Ritornato al paese natio, nello stesso anno, il D’Onofrio mantiene la promessa e depone ai piedi della sua Ausiliatrice la <<bandiera, seu insegne, seu vexillum unum… tobalia una serico elaborata quam dicunt “lo turbanti”>>. E perché non si perdi la memoria di tale mirabile accadimento, il Vescovo Brancaccio propone che si celebri tale vittoria con una “guerra giocosa” (proelium jocosum) , da farsi nel bosco che circonda il Santuario della Madonna di Mutata di Grottaglie. Così da quell’anno, ogni lunedì dopo la Pentecoste, divisi in due fazioni (Turchi e Cristiani) e radunatisi nella Piazza Maggiore del Paese (a Grottaglie Piazza Regina Margherita), i contendenti, in perfetta formazione militare si recano al Santuario fuori dal centro abitato e, dopo aver ascoltato la messa ed essersi comunicati, raggiungono una vicina spianata, disponendosi in formazione di battaglia. La medesima si divide in due azioni: alla prima partecipa la fanteria, alla seconda la cavalleria. Vince, naturalmente chi invade il campo avversario. Finita la battaglia, vincitori e vinti, stanchi ed esausti, contenti e rammaricati, consumano “taralli e palomme” all’ombra di centenarie querce, sorseggiando dei fidati “cucchi” rosse gocce di “primitivo”. Sull’imbrunire, a conclusione, “la stessa truppa” si riordina in paese e, con “gli stessi strumenti militari” forma una processione che gira per le vie del paese.

La finta battaglia attira subito l’attenzione dei paesi vicini e per imitazione viene istituita a Taranto il 10 maggio, a Martina Franca il 17 luglio, a Massafra la prima domenica di maggio, ad Ostuni il 26 agosto.

Nel 1787, per un denuncia anonima in cui viene coinvolto l’Arcivescovo mons. Capecelatro (simpatizzante, tra l’altro, per i Giacobini),, la “battaglia giocosa” viene abolita perché <<si è offeso il decoro della vera e regolare milizia>> e contravvenuto <<alla venerazione dell’impresa del re>>.

Pur rammaricati per la fine della loro tradizione civile e religiosa, i grottagliesi , a ricordo ed orgoglio del loro antenato, trasformarono la battaglia in una semplice processione con le torce in abiti borghesi e con candele accese (da qui il nome “torciata”).

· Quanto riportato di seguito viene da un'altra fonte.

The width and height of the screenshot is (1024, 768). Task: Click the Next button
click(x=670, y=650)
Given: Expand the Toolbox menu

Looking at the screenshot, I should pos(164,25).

Ed in siffatto modo è praticata fino al 1935, tra bianche case di calce, quando un pingue centurione della milizia, dopo essersi toccato il fez nero, celebra le lodi dell’italico valore del sergente di cavalleria, antesignano di belliche virtù.

Perduta la festa abbiamo almeno le effige del suo fattore. Nella sagrestia della chiesa di San Francesco di Paola esiste una tela divisa in tre quadrilateri, ove campeggia la figura dell’eroe su di un cavallo bianco, quindi col ginocchio destro a terra mentre rende grazia alla vergine ed infine con  la bandiera a mezzaluna (turca) e la scimitarra nelle mani.